Input records below:

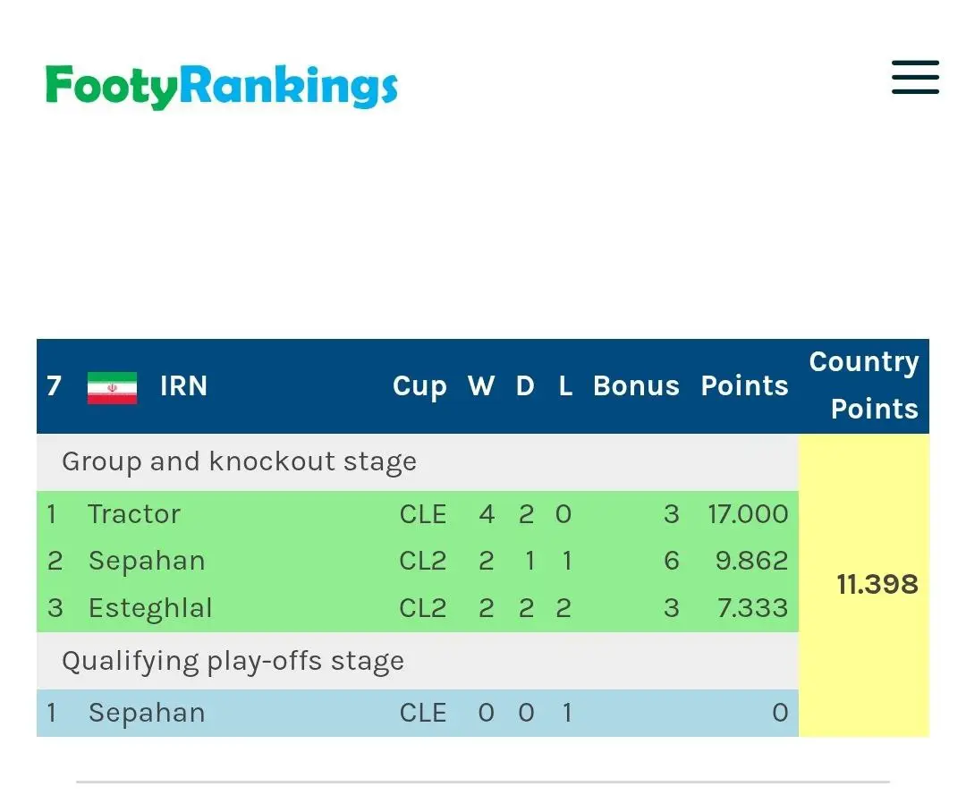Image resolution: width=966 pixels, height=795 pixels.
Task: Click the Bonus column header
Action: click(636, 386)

End of Input records.
Input records below:

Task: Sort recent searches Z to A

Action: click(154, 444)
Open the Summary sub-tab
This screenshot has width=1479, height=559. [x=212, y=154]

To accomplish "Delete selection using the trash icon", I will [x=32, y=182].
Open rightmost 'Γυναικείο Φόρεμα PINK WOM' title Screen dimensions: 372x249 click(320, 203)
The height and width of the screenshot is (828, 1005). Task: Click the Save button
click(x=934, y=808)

End of Input records.

As the answer, set down only the lines from the data above between the one holding "Task: Sort recent searches Z to A" and the one holding "Open rightmost 'Γυναικείο", inclusive, exactly as they read.

Task: Sort recent searches Z to A

Action: click(154, 444)
Open the Summary sub-tab
This screenshot has width=1479, height=559. [x=212, y=154]

To accomplish "Delete selection using the trash icon", I will [x=32, y=182].
Open rightmost 'Γυναικείο Φόρεμα PINK WOM' title Screen dimensions: 372x249 click(320, 203)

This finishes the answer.